MDS Alert

Reimbursement:

Slick Up Your ADL Coding With These Quick Audit Strategies

Get the payment you're due and head off medical review.

Spotting inaccurate ADL coding doesn't have to take much time if you know a few inside tricks.

Start by learning the "ABCs" of your rehab RUGs--literally. Do a RUG profile to see how your rehab RUGs break out, which will give you a "big picture" of your rehab residents' ADL scores.

"Rehab RUGs ending in A and B will be the ones with lower ADL scores," explains Bet Ellis, RN, a consultant with LarsonAllen Healthcare Group in Charlotte, NC.

See how the RUGs stack up: Compare your facility's RUG distribution to the state and national averages posted on the Centers for Medicare & Medicaid Services Web site (
www.cms.hhs.gov/apps/mds), suggests Marc Zimmet, MBA, CPA, principal of Zimmet Healthcare Services Group LLC in Morganville, NJ. "If the building has far fewer rehab RUGs ending in C's and far more A's than the national or state average," your building is probably downcoding ADLs, says Zimmet. 

Also compare the RUG breakdown in house over time, suggests Zimmet. If the facility's RUG pattern has been drifting toward more rehab RUGs ending in one letter, figure out if your case-mix--or inaccurate ADL coding--is driving the change.

Develop Preemptive Strategies

Checking your RUG distribution can give you a snapshot of your rehab residents' ADL scores. But you also want to implement systems to catch ADL inaccuracies before they skew your RUG payment.

The best time to do that, of course, is during the lookback for G1. For example, at Sunshine Terrace, CNAs use a kiosk system to enter information for Section G1, reports Inne Taylor, RN, MDS coordinator for the facility in Logan, UT. (The facility uses QuickCARE MDS software.) The floor nurse double- checks the CNAs' ADL data and asks them for further clarification, if needed, Taylor says.

Before you hit "send":  Always revisit ADL scores on the "cusp" where one point in either direction would put the person in a different RUG, suggests Nathan Lake, RN, an MDS expert in Seattle. That's important to do because "if you accidentally upcode where the person goes into a higher paying RUG, you can get in trouble and owe Medicare (or Medicaid) money," he says. "And if you accidentally undercode by a point so the resident misses out on a higher paying RUG, you are losing money," cautions Lake.

Definitely do this: Double check ADL scores any time a person doesn't go into rehab plus extensive services because his RUG score is less than seven, suggests Ellis. "Staff can do that when they see the preliminary RUG score calculated by the MDS software," she says.

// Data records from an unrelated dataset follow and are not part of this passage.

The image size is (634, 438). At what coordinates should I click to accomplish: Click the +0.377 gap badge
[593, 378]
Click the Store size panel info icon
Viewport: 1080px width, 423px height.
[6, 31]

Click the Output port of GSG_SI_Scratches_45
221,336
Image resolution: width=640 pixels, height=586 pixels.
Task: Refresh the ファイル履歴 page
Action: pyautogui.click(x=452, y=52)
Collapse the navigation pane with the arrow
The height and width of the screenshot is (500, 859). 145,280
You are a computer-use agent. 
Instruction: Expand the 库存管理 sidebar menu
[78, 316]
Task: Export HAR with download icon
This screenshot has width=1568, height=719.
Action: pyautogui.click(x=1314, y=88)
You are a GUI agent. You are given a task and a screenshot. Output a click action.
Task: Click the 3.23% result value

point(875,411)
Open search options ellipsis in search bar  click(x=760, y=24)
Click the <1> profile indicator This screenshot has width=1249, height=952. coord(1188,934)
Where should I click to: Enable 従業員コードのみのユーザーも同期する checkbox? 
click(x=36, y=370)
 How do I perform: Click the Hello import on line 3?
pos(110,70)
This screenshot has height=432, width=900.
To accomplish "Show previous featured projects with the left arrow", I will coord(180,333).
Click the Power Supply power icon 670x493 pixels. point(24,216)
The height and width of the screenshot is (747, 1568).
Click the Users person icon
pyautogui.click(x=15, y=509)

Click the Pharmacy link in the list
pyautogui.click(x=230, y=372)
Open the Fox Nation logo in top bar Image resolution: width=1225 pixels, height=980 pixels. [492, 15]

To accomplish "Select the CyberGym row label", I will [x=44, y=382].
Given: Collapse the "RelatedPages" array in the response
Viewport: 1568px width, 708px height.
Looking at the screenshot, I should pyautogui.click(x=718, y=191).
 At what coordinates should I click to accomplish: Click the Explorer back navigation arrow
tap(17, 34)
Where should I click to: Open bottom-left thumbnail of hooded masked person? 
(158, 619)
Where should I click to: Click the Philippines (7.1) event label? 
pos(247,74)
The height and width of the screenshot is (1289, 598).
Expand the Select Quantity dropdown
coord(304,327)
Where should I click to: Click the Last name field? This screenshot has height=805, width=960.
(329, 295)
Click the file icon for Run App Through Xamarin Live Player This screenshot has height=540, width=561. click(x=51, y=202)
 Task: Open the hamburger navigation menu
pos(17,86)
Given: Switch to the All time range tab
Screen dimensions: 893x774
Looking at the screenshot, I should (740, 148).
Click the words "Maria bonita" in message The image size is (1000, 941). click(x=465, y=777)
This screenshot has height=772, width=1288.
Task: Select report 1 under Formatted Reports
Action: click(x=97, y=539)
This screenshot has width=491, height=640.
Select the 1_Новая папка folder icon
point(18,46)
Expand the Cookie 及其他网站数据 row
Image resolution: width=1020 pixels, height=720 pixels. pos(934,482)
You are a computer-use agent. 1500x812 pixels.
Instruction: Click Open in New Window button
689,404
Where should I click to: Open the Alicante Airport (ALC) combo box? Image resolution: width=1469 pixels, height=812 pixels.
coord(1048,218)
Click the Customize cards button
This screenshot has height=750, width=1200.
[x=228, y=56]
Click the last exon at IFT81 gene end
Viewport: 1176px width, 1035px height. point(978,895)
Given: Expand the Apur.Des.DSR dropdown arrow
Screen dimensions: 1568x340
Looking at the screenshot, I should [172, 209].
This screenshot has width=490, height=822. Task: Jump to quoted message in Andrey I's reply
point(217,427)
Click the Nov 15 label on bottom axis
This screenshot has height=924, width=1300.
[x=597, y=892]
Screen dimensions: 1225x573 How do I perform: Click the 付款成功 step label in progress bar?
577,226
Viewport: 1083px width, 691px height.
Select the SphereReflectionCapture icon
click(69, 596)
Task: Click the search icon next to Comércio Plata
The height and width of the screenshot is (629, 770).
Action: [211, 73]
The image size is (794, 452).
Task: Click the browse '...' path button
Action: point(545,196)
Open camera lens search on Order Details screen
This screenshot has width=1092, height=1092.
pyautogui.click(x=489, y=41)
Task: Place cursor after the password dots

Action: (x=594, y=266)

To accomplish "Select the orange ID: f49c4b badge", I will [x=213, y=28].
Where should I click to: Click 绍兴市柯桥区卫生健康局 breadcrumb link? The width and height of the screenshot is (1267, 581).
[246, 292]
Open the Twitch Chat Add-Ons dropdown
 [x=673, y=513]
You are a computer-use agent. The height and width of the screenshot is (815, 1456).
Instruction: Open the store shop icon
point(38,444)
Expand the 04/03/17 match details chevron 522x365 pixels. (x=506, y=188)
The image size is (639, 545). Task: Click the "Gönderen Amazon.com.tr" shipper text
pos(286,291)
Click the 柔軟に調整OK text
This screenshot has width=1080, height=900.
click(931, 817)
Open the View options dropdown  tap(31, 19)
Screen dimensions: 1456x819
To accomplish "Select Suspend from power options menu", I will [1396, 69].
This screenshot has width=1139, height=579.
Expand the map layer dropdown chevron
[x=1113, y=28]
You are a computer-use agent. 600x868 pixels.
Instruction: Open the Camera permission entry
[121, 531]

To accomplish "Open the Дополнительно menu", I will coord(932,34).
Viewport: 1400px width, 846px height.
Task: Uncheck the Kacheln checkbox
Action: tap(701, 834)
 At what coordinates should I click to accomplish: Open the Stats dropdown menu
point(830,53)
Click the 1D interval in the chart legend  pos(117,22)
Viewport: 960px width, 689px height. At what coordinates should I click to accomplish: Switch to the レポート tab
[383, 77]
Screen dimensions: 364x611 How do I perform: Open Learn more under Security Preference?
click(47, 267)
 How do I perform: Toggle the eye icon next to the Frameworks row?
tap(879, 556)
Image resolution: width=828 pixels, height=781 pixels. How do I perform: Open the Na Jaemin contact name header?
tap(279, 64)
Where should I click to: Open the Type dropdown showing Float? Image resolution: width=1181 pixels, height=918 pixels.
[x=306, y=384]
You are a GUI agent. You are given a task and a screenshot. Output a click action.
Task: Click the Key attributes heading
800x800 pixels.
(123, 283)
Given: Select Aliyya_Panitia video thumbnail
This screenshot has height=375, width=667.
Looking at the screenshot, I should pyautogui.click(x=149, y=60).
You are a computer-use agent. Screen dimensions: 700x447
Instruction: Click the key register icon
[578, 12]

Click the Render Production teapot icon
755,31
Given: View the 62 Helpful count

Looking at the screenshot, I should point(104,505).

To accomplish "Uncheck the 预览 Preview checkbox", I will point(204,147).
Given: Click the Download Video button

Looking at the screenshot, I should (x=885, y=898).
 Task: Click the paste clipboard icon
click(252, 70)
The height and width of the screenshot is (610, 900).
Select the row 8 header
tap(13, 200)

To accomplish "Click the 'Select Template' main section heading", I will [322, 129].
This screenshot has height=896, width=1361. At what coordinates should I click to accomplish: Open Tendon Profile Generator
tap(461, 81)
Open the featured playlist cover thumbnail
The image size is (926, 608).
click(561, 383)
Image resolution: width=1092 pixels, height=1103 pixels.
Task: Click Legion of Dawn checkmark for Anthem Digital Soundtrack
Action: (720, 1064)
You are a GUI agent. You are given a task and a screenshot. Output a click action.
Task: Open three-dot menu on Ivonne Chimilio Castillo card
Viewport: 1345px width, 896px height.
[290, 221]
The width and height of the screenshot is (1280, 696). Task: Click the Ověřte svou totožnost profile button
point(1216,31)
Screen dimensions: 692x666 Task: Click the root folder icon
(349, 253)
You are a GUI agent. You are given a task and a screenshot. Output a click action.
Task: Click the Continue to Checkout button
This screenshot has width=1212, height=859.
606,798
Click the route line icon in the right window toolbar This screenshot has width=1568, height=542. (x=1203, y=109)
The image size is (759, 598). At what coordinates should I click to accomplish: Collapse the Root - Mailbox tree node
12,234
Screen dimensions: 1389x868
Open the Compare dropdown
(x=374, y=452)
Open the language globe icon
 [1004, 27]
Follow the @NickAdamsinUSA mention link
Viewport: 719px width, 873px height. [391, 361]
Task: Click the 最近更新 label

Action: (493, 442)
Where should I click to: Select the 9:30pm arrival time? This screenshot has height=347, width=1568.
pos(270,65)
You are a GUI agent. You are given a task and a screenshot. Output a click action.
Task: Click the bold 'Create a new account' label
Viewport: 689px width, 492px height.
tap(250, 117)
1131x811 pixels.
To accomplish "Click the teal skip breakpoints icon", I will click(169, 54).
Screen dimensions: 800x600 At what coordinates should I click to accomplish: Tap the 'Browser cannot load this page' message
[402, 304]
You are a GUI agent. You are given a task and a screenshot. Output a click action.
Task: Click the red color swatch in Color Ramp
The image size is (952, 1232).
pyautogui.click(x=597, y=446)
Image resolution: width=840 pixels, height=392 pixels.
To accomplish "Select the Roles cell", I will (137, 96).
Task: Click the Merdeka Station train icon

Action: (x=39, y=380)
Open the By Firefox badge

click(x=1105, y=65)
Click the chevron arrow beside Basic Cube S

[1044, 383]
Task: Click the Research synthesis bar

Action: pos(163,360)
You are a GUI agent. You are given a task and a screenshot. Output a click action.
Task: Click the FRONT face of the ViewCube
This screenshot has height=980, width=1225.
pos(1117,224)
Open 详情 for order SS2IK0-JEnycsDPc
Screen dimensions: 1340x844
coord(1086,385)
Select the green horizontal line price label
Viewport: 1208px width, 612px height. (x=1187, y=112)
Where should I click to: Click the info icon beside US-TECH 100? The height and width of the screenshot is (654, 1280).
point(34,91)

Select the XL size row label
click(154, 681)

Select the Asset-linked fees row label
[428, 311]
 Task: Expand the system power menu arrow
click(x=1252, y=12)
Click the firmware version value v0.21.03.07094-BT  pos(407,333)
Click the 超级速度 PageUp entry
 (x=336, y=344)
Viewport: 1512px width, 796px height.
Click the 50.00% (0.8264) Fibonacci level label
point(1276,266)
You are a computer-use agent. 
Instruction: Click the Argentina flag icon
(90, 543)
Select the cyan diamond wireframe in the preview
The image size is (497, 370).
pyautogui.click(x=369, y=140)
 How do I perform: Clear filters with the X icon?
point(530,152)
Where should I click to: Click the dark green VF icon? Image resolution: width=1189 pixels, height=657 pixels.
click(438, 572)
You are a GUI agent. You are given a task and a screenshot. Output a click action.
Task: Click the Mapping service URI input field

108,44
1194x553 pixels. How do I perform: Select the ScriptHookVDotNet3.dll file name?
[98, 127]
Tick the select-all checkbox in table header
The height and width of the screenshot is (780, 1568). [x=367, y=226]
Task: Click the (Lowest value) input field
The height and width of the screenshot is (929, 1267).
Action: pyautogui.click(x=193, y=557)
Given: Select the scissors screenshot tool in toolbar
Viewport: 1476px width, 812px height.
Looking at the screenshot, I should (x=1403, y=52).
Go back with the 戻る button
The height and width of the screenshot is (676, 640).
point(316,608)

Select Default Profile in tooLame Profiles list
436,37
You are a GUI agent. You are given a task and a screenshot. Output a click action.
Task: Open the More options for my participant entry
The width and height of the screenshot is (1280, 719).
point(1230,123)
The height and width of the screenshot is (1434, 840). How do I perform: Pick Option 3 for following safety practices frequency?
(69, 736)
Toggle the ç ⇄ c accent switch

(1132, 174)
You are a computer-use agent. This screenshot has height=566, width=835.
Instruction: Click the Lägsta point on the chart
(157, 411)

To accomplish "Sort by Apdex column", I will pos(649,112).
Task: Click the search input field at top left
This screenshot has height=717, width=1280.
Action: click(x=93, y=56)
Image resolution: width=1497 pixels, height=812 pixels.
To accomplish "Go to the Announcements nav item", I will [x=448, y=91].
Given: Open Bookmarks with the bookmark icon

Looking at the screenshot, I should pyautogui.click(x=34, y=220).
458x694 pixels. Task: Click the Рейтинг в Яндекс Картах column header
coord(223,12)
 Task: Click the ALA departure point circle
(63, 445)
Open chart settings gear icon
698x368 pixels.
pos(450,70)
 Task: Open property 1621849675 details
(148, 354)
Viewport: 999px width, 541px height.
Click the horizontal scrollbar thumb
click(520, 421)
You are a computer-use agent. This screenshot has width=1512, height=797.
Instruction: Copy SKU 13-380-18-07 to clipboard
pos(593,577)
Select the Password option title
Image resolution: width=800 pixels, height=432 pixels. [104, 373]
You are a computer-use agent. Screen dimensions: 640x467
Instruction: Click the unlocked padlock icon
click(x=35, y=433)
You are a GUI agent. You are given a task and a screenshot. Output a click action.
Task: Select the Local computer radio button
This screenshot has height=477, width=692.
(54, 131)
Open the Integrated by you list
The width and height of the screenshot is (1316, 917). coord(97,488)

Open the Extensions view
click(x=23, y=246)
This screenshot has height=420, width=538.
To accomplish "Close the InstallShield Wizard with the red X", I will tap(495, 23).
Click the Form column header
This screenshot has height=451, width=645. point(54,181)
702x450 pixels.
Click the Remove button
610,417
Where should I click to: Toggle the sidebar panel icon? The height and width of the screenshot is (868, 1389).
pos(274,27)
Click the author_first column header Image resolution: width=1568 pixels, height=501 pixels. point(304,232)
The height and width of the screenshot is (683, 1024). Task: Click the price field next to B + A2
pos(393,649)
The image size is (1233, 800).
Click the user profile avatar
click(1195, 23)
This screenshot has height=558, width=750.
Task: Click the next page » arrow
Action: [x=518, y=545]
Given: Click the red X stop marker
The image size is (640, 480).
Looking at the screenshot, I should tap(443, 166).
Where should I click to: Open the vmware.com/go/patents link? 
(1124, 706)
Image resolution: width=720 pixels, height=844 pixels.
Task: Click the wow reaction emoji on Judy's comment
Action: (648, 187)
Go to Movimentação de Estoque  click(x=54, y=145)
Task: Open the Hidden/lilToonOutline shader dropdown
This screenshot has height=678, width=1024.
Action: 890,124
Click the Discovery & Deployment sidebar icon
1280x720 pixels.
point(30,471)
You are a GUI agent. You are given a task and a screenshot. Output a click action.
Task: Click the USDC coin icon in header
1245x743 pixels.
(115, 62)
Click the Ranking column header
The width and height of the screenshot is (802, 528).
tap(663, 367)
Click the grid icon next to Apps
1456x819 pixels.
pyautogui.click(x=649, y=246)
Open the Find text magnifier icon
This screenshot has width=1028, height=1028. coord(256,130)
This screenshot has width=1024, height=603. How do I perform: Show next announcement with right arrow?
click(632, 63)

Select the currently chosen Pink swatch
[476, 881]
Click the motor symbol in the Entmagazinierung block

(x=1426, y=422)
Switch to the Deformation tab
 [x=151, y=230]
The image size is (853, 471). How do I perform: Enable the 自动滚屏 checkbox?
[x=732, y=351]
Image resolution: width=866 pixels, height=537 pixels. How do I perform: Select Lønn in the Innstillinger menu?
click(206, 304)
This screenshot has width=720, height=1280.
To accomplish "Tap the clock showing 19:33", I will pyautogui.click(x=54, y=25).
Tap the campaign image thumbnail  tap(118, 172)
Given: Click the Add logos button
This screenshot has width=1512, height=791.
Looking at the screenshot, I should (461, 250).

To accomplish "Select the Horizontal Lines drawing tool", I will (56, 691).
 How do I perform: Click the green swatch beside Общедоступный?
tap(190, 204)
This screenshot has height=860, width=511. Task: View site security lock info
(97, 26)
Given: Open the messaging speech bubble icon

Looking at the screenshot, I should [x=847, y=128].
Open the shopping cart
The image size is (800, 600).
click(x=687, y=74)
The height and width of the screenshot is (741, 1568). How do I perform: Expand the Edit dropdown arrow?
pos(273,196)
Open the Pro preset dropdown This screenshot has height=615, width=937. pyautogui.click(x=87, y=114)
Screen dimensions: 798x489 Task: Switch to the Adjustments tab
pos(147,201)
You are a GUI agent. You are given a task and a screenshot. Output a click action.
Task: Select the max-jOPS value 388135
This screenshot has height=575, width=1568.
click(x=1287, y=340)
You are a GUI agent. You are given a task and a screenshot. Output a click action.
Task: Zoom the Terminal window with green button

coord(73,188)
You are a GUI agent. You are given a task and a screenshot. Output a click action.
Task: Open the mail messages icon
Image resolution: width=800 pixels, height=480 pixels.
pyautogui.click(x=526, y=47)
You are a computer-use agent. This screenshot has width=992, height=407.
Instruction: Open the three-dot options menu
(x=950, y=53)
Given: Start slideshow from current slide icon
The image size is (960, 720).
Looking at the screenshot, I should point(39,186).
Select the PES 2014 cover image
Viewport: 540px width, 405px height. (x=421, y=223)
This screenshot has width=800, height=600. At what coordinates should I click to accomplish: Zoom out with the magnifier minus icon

Look for that one point that can make a difference: To see if you may have missed three or more instances of weight-bearing assistance to code extensive assistance, "compare the person's ability to toilet with his transfer skills," suggests Ellis. "You'd expect toileting and transfer to mirror each other since transfer is one component of the toileting ADL. Also look at bed mobility to see what type of assistance the person typically requires."

If a resident has a wheelchair, keep in mind that "locking and unlocking [the brakes] for the person will count as set-up help, which is coded as a 1--not a 0 as ADL support provided in Column B," advises Ellis. "The same is true if the resident requires you to raise the side rails for bed mobility--count that as set-up help."

"One instance of a two-person support [in Column B] can change your ADL score and make a difference whether the person goes in one RUG or another," says Jan Zacny, RN, a consultant with BKD Southern Missouri in Springfield, MO.

Appoint A Roving Chart Auditor

In the compliance world, it's not just what you code on the MDS: You need back-up documentation to support your coding in case medical reviewers, DAVE 2 or surveyors have any questions.

Proactive strategy: Perform some type of "quick and dirty" chart audits at least weekly, suggests Rena Shephard, RN, MHA, FACDONA, president of RRS Healthcare Consulting in San Diego.

Rotate sections of the facility so that you audit all units at least monthly, she adds.

The nurse can review a chart a day to see how the documentation depicts the resident during the MDS lookback periods. "Then the nurse can check that against the ADL coding on the MDS to identify problems and training needs."

The audit should include a review of whether the medical record documentation supports what's coded on the MDS, advises Shephard. "The facility can train a nurse [to perform the audits] who doesn't do the MDS except to provide assessment information to assess/code ADLs," she adds. That person "becomes the number two ADL expert in the facility." That way, the facility has a back-up, which is an additional perk.